Les systèmes autonomes ont attiré l’attention du législateur européen, comme en témoigne la Résolution européenne sur les règles de droit civil sur la robotique du 16 février 2017. Sous prétexte de régler les problèmes de responsabilité en cas de dommage causé par un tel système, ce texte génère surtout un malaise. Il fait craindre que l’on finisse par considérer les agents logiciels et robots matériels autonomes comme des personnes d’un point de vue juridique, tout en complexifiant inutilement le droit de la responsabilité.
Toutefois, les véritables questions de fond à se poser dès aujourd’hui en IA concernent d’abord ses implications éthiques. A côté des difficultés liées à la confiance dans les algorithmes, ce sont peut-être surtout les usages de l’intelligence artificielle qui méritent une grande attention en ce qu’ils interrogent les droits humains.
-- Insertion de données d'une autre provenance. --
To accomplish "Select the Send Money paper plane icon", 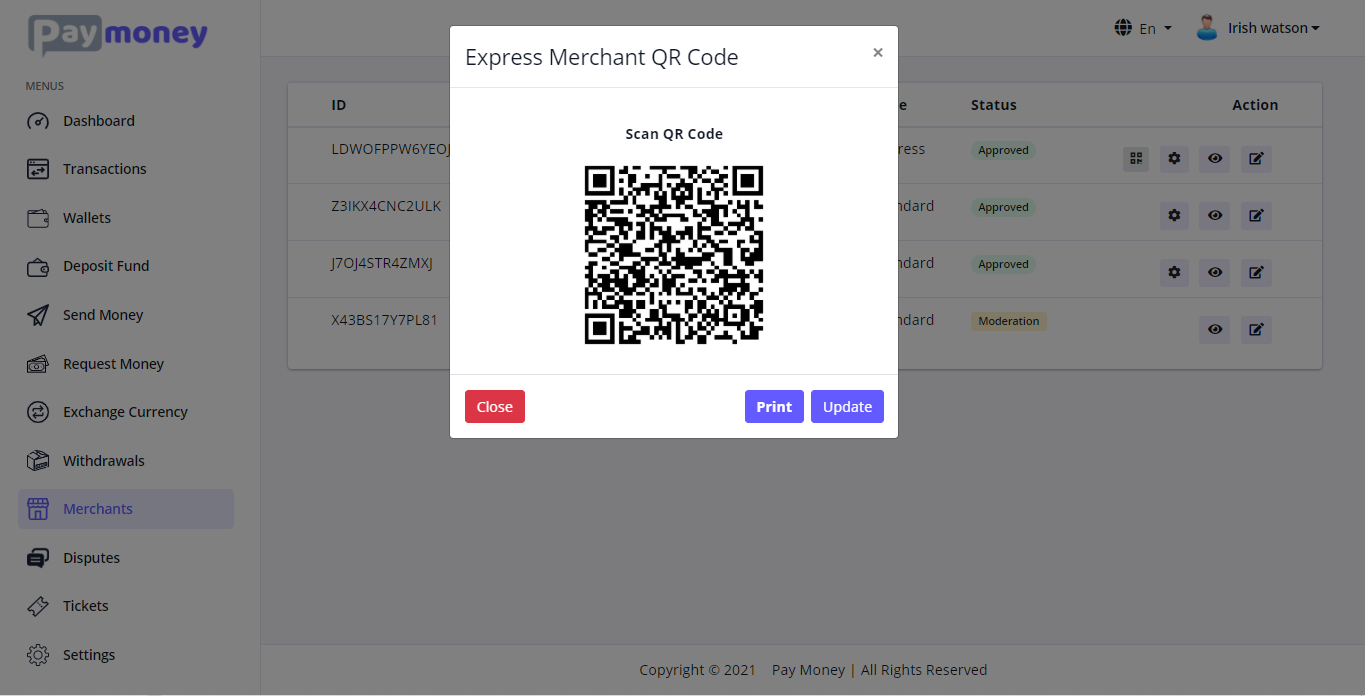I will [37, 314].
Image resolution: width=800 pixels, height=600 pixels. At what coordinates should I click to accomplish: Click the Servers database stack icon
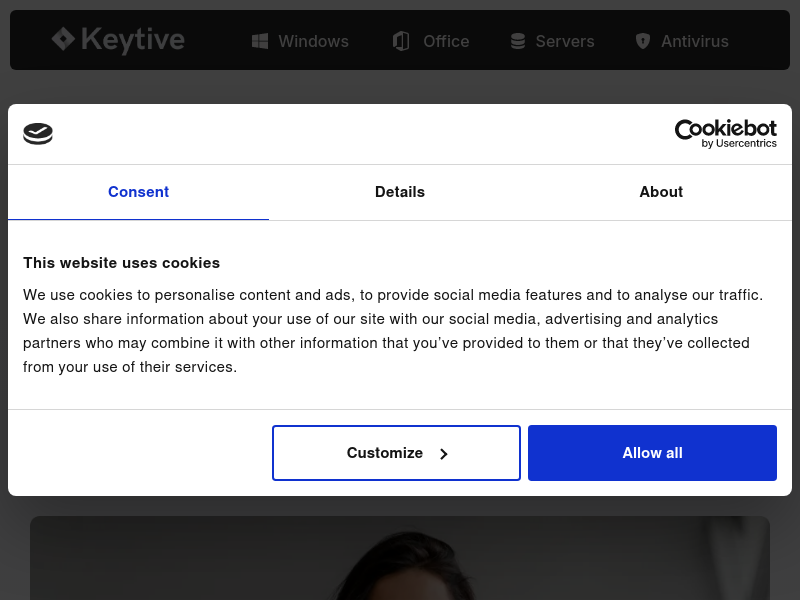pyautogui.click(x=518, y=41)
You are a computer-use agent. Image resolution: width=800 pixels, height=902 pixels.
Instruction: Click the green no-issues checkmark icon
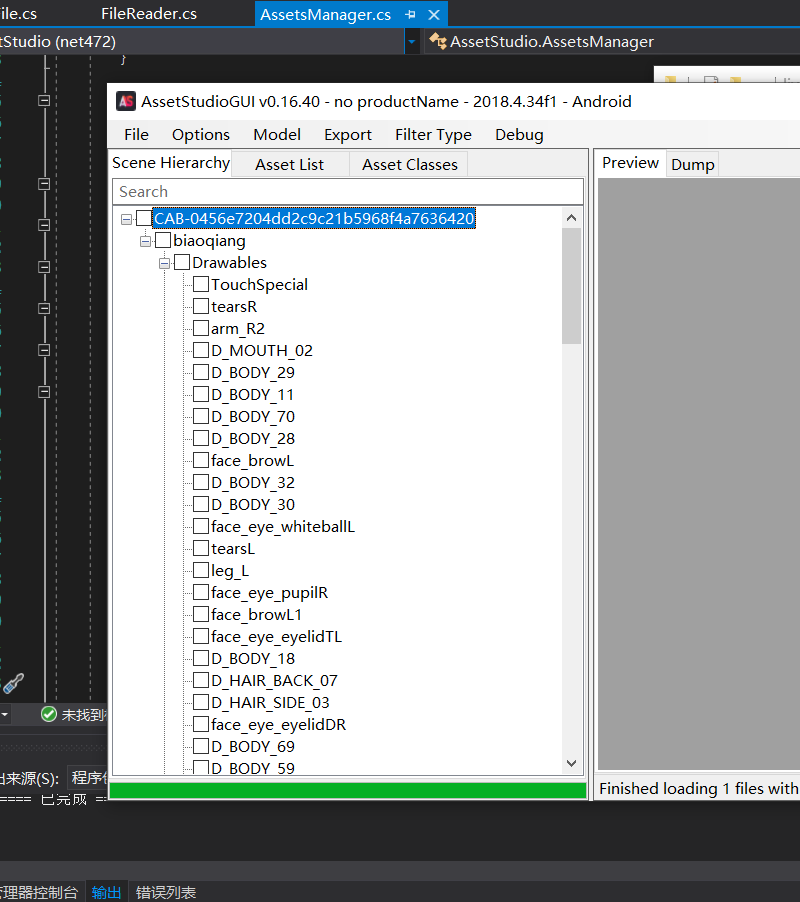point(49,714)
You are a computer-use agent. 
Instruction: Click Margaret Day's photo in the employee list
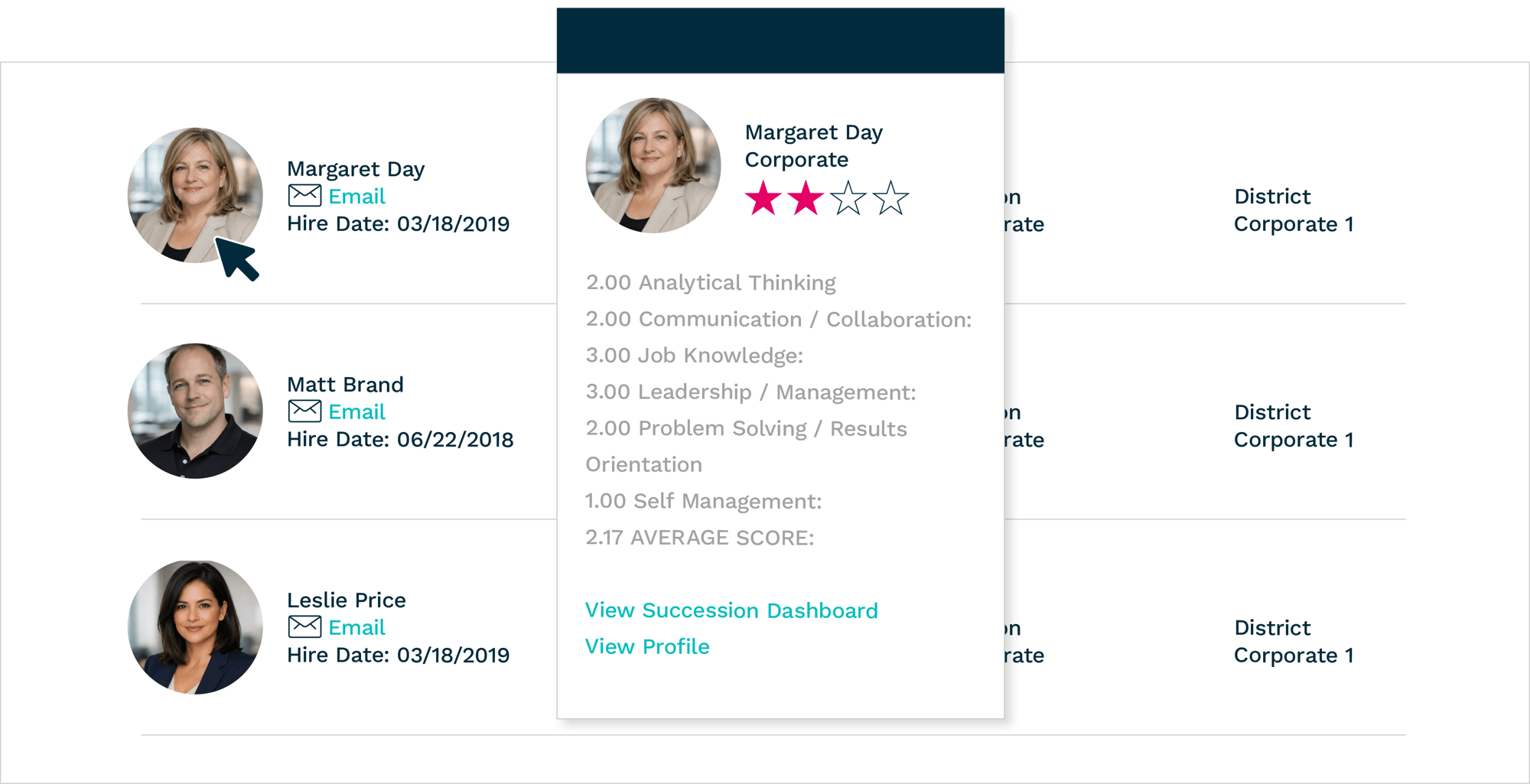[195, 195]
Que restera-t-il de notre société fondée sur les droits de l’homme si les machines que nous utilisons nous traitent de manière inhumaine ? Quelle éthique en IA ? Les solutions existent-elles déjà ou doivent-elles être inventées ?

Nathalie Nevejans est maître de conférences en droit privé à l’Université d’Artois, habilitée à diriger les recherches (HDR), et membre du Comité d'éthique du CNRS (COMETS). Auteure de nombreux articles, participant à des manifestations provenant tant du monde académique que du secteur industriel, elle est l’une des rares spécialistes en France du droit et de l’éthique de la robotique, de l’intelligence artificielle et des technologies émergentes. Elle est aussi membre du Centre de recherche Droit, Ethique et Procédures (EA n° 2471), ainsi que de l’Institut pour l’Etude des Relations Hommes-Robots (IERHR). Son livre « Traité de droit et d’éthique de la robotique civile », LEH éditions (1232 pages) est paru en 2017.